DATA SHOWN >>

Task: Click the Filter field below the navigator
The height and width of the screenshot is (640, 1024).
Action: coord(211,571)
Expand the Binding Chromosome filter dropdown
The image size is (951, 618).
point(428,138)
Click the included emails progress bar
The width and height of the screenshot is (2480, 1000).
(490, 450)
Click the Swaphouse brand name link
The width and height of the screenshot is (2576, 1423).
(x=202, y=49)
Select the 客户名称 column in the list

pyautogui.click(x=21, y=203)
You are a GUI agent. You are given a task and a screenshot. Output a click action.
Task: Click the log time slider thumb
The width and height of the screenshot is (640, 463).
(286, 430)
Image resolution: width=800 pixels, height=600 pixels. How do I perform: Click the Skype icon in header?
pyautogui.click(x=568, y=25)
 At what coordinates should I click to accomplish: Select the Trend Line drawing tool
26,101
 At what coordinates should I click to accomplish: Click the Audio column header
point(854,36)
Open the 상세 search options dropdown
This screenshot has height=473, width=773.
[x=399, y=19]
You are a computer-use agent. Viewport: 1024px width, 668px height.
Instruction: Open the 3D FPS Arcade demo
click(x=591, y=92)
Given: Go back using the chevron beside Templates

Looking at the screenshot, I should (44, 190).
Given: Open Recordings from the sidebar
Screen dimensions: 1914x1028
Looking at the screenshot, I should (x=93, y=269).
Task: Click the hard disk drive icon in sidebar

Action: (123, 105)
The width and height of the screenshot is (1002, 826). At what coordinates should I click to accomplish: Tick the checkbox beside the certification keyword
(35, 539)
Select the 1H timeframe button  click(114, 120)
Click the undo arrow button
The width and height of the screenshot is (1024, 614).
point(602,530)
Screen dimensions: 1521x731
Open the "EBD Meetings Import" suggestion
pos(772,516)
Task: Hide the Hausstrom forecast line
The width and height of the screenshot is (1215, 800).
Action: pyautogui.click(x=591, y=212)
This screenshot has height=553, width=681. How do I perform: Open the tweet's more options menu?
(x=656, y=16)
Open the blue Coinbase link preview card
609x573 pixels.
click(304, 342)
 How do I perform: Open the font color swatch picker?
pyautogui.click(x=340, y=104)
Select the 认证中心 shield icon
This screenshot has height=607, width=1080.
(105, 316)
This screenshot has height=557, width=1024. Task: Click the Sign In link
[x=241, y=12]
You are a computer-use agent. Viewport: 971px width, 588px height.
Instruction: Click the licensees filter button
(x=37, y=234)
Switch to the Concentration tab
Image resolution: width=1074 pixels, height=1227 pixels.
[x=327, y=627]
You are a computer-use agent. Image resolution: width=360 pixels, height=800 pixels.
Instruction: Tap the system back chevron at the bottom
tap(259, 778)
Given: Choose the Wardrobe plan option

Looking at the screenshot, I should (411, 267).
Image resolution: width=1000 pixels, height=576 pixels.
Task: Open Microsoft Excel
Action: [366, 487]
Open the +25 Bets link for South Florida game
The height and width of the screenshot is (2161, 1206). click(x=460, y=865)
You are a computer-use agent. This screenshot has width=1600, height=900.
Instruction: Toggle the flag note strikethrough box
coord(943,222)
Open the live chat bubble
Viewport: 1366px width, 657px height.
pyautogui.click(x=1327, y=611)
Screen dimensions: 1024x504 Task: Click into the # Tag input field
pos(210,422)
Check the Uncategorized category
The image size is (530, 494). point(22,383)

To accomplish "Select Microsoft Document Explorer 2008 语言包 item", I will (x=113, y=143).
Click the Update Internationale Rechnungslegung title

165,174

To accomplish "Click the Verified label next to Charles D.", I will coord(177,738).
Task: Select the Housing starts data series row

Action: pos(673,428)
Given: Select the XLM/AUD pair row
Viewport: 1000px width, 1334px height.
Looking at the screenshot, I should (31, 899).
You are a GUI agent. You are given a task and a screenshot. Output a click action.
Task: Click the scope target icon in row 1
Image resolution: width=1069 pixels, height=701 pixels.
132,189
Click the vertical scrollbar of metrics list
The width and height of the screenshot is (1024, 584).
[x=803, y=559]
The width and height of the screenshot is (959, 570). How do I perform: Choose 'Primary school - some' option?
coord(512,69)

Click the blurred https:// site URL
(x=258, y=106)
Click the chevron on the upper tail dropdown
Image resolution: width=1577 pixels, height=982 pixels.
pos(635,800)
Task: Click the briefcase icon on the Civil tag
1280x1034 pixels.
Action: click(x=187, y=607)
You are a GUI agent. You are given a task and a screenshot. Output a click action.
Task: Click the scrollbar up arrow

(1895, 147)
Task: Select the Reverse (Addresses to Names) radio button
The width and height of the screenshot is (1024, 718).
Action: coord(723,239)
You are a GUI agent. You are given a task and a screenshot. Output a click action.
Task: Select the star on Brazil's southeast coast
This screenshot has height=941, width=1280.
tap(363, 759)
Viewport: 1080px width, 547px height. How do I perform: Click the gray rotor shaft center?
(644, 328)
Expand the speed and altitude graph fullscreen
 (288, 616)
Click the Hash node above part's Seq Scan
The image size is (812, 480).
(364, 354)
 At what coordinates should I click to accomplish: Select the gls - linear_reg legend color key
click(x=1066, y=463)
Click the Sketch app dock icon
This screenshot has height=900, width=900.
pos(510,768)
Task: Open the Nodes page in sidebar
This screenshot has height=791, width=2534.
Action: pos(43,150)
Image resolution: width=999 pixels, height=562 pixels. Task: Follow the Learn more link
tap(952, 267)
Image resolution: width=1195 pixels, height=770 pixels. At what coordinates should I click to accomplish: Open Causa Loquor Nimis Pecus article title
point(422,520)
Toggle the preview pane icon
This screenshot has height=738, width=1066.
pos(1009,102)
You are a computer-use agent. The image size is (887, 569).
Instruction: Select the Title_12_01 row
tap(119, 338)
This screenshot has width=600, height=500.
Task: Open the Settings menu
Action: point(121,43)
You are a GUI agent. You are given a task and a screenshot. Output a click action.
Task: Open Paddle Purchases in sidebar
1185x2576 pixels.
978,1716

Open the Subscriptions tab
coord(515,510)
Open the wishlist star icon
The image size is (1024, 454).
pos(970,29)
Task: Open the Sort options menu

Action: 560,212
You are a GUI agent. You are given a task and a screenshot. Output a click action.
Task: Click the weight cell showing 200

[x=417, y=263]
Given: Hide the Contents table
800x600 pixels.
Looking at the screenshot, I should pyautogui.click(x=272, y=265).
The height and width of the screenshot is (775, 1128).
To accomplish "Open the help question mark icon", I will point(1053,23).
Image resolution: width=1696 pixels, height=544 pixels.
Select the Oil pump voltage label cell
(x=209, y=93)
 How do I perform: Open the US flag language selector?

EXERCISE DETAILS >>
Copy every entry exactly, missing none.

WRITTEN ANSWER >>
Task: Click the Filter field below the navigator
The height and width of the screenshot is (640, 1024).
Action: coord(211,571)
Expand the Binding Chromosome filter dropdown
The image size is (951, 618).
point(428,138)
Click the included emails progress bar
The width and height of the screenshot is (2480, 1000).
(490, 450)
Click the Swaphouse brand name link
The width and height of the screenshot is (2576, 1423).
(x=202, y=49)
Select the 客户名称 column in the list

pyautogui.click(x=21, y=203)
You are a GUI agent. You are given a task and a screenshot. Output a click action.
Task: Click the log time slider thumb
The width and height of the screenshot is (640, 463).
(286, 430)
Image resolution: width=800 pixels, height=600 pixels. How do I perform: Click the Skype icon in header?
pyautogui.click(x=568, y=25)
 At what coordinates should I click to accomplish: Select the Trend Line drawing tool
26,101
 At what coordinates should I click to accomplish: Click the Audio column header
point(854,36)
Open the 상세 search options dropdown
This screenshot has height=473, width=773.
[x=399, y=19]
You are a computer-use agent. Viewport: 1024px width, 668px height.
Instruction: Open the 3D FPS Arcade demo
click(x=591, y=92)
Given: Go back using the chevron beside Templates

Looking at the screenshot, I should (44, 190).
Given: Open Recordings from the sidebar
Screen dimensions: 1914x1028
Looking at the screenshot, I should (x=93, y=269).
Task: Click the hard disk drive icon in sidebar

Action: (123, 105)
The width and height of the screenshot is (1002, 826). At what coordinates should I click to accomplish: Tick the checkbox beside the certification keyword
(35, 539)
Select the 1H timeframe button  click(114, 120)
Click the undo arrow button
The width and height of the screenshot is (1024, 614).
point(602,530)
Screen dimensions: 1521x731
Open the "EBD Meetings Import" suggestion
pos(772,516)
Task: Hide the Hausstrom forecast line
The width and height of the screenshot is (1215, 800).
Action: pyautogui.click(x=591, y=212)
This screenshot has height=553, width=681. How do I perform: Open the tweet's more options menu?
(x=656, y=16)
Open the blue Coinbase link preview card
609x573 pixels.
click(304, 342)
 How do I perform: Open the font color swatch picker?
pyautogui.click(x=340, y=104)
Select the 认证中心 shield icon
This screenshot has height=607, width=1080.
(105, 316)
This screenshot has height=557, width=1024. Task: Click the Sign In link
[x=241, y=12]
You are a computer-use agent. Viewport: 971px width, 588px height.
Instruction: Click the licensees filter button
(x=37, y=234)
Switch to the Concentration tab
Image resolution: width=1074 pixels, height=1227 pixels.
[x=327, y=627]
You are a computer-use agent. Image resolution: width=360 pixels, height=800 pixels.
Instruction: Tap the system back chevron at the bottom
tap(259, 778)
Given: Choose the Wardrobe plan option

Looking at the screenshot, I should (411, 267).
Image resolution: width=1000 pixels, height=576 pixels.
Task: Open Microsoft Excel
Action: [366, 487]
Open the +25 Bets link for South Florida game
The height and width of the screenshot is (2161, 1206). click(x=460, y=865)
You are a computer-use agent. This screenshot has width=1600, height=900.
Instruction: Toggle the flag note strikethrough box
coord(943,222)
Open the live chat bubble
Viewport: 1366px width, 657px height.
pyautogui.click(x=1327, y=611)
Screen dimensions: 1024x504 Task: Click into the # Tag input field
pos(210,422)
Check the Uncategorized category
The image size is (530, 494). point(22,383)

To accomplish "Select Microsoft Document Explorer 2008 语言包 item", I will (x=113, y=143).
Click the Update Internationale Rechnungslegung title

165,174

To accomplish "Click the Verified label next to Charles D.", I will coord(177,738).
Task: Select the Housing starts data series row

Action: pos(673,428)
Given: Select the XLM/AUD pair row
Viewport: 1000px width, 1334px height.
Looking at the screenshot, I should (31, 899).
You are a GUI agent. You are given a task and a screenshot. Output a click action.
Task: Click the scope target icon in row 1
Image resolution: width=1069 pixels, height=701 pixels.
132,189
Click the vertical scrollbar of metrics list
The width and height of the screenshot is (1024, 584).
[x=803, y=559]
The width and height of the screenshot is (959, 570). How do I perform: Choose 'Primary school - some' option?
coord(512,69)

Click the blurred https:// site URL
(x=258, y=106)
Click the chevron on the upper tail dropdown
Image resolution: width=1577 pixels, height=982 pixels.
pos(635,800)
Task: Click the briefcase icon on the Civil tag
1280x1034 pixels.
Action: click(x=187, y=607)
You are a GUI agent. You are given a task and a screenshot. Output a click action.
Task: Click the scrollbar up arrow

(1895, 147)
Task: Select the Reverse (Addresses to Names) radio button
The width and height of the screenshot is (1024, 718).
Action: coord(723,239)
You are a GUI agent. You are given a task and a screenshot. Output a click action.
Task: Select the star on Brazil's southeast coast
This screenshot has height=941, width=1280.
tap(363, 759)
Viewport: 1080px width, 547px height. How do I perform: Click the gray rotor shaft center?
(644, 328)
Expand the speed and altitude graph fullscreen
 (288, 616)
Click the Hash node above part's Seq Scan
The image size is (812, 480).
(364, 354)
 At what coordinates should I click to accomplish: Select the gls - linear_reg legend color key
click(x=1066, y=463)
Click the Sketch app dock icon
This screenshot has height=900, width=900.
pos(510,768)
Task: Open the Nodes page in sidebar
This screenshot has height=791, width=2534.
Action: pos(43,150)
Image resolution: width=999 pixels, height=562 pixels. Task: Follow the Learn more link
tap(952, 267)
Image resolution: width=1195 pixels, height=770 pixels. At what coordinates should I click to accomplish: Open Causa Loquor Nimis Pecus article title
point(422,520)
Toggle the preview pane icon
This screenshot has height=738, width=1066.
pos(1009,102)
You are a computer-use agent. The image size is (887, 569).
Instruction: Select the Title_12_01 row
tap(119, 338)
This screenshot has width=600, height=500.
Task: Open the Settings menu
Action: point(121,43)
You are a GUI agent. You are given a task and a screenshot. Output a click action.
Task: Open Paddle Purchases in sidebar
1185x2576 pixels.
978,1716

Open the Subscriptions tab
coord(515,510)
Open the wishlist star icon
The image size is (1024, 454).
pos(970,29)
Task: Open the Sort options menu

Action: 560,212
You are a GUI agent. You are given a task and a screenshot. Output a click action.
Task: Click the weight cell showing 200

[x=417, y=263]
Given: Hide the Contents table
800x600 pixels.
Looking at the screenshot, I should pyautogui.click(x=272, y=265).
The height and width of the screenshot is (775, 1128).
To accomplish "Open the help question mark icon", I will point(1053,23).
Image resolution: width=1696 pixels, height=544 pixels.
Select the Oil pump voltage label cell
(x=209, y=93)
 How do I perform: Open the US flag language selector?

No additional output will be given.